Quoted passage

Govt Will Be Ruthless With Illegal Miners

The Ministry of Lands and Natural Resources has reminded all stakeholders that it is illegal for anybody, including sponsors, chiefs, landowners and farmers, to grant permission for mining in any part of the country.
It said the Constitution of the land had vested that authority in the Minister responsible for Land and Natural Resources and quoted the Minerals and Mining Act 2006 (Act 703) to warn potential offenders of severe sanctions.
Addressing the press in Accra, after last week’s mine disaster in Dunkwa-on-Offin in the Central Region, the Minister, Alhaji Collins Dauda, said henceforth, the detection of illegal mining activity anywhere would put the landowner in line for prosecution.
He said the ministry was also providing funds to facilitate the movement of a task force made up of the military and the police around the length and breadth of the country to clamp down on illegal mining activities.
He said the task force would start work from next week and flush out illegal miners from Subinso, near Tepa in the Ahafo Ano North District of the Ashanti Region and the Krokosoa Forest Reserve in the Juaboso District of the Western Region.
Alhaji Dauda said the government would ensure that district small-scale mining committees were set up to assist the Minerals Commission’s district officers to monitor the activities of small-scale miners, as provided in Act 703.
Earlier efforts to regulate the activities of small-scale miners had included the 1989 promulgation of the Small-Scale Gold Mining Law with the main objective of providing technical support for small-scale miners to direct all the materials produced into official channels and help generate employment, among other objectives.
That, according to the minister, had been informed by the fact that minerals mined by small-scale miners generated significant foreign exchange for the country.
In 2009 alone, the quantum of small-scale mining was estimated at 560,715 ounces of gold and 354, 443 carats of diamond, representing 18 per cent of the total gold production and 100 per cent of total diamond production.
As a result of that high level of production, the minister said the government would support the small-scale mining industry, adding that for gold and diamond alone, 177 licences had been granted since 2009 and 124 this year alone.
In addition, he said the government had, over the years, implemented a range of measures to encourage small-scale miners to operate in an economically and environmentally sustainable manner.
Alhaji Dauda said in spite of all those facilities from the government, in recent times illegal mining activities had been on the increase, facilitated by community leaders, chiefs, landowners, farmers and some opinion leaders who arrogated to themselves the power to give mining rights.
He said the rising incidence of illegal mining, in addition to the destruction of land, pollution and siltation of water bodies, had become a major concern to all and resulted in the loss of lives.

1 comment:

Ghana Telescope said...

Minig laws and regulations are mostly outdated and unconstitutional. The laws deprive landowners of their right to exercise full ownership of their properties without burdensome governmental regulations. That a few thieves died while breaking the law must not warrant dispatching law enforcement personnel in combat mood to define and adjudicate land ownership . Such (Idi Amin style) wielding of power may go too far to defile our principle of freedom and justice, a guarding torch of our Ghanaian constitutional experience. Our freedom will be under seige if we administer justice by show of force and under the gun.

Data shown

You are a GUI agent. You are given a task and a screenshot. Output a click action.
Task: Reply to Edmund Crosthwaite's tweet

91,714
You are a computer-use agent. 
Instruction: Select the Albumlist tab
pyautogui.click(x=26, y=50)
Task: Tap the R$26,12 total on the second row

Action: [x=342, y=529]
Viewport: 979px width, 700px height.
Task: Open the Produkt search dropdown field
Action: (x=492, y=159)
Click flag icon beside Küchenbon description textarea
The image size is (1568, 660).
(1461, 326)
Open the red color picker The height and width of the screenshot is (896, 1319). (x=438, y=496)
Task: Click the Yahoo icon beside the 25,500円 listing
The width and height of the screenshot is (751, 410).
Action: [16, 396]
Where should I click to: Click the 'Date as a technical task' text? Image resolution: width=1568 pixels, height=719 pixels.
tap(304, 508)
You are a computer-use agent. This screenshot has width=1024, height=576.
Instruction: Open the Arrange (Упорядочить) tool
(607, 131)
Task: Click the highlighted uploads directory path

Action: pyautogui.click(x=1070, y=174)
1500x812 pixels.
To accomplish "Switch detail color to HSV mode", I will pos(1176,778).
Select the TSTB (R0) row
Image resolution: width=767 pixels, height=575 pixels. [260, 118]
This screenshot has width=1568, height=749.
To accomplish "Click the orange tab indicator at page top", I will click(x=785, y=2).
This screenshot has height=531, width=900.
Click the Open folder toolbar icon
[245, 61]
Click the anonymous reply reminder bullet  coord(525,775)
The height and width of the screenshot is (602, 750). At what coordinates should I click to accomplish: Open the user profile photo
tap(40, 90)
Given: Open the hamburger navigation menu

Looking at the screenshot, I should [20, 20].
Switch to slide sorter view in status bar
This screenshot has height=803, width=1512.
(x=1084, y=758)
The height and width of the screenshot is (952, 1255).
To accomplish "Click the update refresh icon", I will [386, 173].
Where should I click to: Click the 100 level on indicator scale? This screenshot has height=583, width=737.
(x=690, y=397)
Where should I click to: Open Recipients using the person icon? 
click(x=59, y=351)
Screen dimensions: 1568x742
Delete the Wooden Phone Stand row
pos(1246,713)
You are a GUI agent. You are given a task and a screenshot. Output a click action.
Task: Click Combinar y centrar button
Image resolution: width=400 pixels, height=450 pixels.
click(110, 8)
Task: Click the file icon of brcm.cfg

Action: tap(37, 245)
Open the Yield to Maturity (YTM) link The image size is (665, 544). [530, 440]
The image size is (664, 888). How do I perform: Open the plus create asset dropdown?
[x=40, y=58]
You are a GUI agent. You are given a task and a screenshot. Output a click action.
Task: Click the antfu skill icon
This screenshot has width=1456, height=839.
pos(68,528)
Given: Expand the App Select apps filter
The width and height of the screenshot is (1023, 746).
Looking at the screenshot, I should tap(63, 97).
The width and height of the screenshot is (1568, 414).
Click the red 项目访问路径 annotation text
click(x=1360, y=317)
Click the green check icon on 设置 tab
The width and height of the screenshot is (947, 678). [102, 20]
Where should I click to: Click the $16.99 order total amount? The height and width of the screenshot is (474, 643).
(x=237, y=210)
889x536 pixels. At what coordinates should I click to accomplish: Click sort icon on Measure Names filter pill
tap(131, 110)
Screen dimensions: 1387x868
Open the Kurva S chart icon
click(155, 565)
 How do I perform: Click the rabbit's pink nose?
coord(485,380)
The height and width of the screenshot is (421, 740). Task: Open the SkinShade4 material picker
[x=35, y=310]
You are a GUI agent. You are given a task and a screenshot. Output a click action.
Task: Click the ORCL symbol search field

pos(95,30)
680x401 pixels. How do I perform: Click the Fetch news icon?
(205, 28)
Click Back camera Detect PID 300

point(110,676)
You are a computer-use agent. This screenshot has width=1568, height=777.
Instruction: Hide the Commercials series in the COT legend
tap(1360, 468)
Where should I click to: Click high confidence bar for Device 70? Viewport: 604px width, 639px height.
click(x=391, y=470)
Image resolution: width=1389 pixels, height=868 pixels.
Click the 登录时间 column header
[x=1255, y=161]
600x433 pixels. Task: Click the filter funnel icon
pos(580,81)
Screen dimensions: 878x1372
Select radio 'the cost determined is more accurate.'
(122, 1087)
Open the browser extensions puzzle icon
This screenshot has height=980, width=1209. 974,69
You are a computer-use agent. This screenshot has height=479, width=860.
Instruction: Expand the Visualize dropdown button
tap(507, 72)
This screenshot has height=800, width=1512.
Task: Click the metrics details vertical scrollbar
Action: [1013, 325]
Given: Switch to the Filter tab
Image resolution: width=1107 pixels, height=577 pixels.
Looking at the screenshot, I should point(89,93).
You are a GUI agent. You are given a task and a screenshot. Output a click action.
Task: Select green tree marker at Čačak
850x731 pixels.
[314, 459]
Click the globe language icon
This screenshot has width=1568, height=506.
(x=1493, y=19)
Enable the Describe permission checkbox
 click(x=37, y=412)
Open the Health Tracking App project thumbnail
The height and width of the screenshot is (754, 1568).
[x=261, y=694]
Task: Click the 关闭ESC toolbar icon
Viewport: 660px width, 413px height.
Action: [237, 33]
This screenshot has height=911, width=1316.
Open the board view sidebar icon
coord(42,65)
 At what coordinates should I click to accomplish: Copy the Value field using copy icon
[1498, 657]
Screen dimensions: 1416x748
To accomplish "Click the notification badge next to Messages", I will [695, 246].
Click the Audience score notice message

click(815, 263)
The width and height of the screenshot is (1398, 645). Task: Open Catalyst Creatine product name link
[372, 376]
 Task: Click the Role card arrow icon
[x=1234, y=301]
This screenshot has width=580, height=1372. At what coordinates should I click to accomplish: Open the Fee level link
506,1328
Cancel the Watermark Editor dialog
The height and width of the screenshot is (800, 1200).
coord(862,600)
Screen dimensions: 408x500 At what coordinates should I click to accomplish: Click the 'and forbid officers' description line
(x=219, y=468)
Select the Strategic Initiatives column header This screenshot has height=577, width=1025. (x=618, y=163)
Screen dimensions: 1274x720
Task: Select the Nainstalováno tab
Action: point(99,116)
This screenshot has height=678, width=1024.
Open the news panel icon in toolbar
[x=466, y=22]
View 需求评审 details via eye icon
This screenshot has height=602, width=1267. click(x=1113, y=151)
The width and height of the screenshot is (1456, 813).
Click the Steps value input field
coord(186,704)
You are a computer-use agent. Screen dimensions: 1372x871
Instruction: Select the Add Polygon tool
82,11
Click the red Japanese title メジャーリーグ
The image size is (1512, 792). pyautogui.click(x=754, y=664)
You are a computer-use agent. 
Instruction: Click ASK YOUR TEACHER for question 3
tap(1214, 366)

What you should do
Copy the passage of the illegal mining article from "That, according to" up to and including "total diamond production.", switching "foreign exchange" to "export revenue".

Reply
That, according to the minister, had been informed by the fact that minerals mined by small-scale miners generated significant export revenue for the country.
In 2009 alone, the quantum of small-scale mining was estimated at 560,715 ounces of gold and 354, 443 carats of diamond, representing 18 per cent of the total gold production and 100 per cent of total diamond production.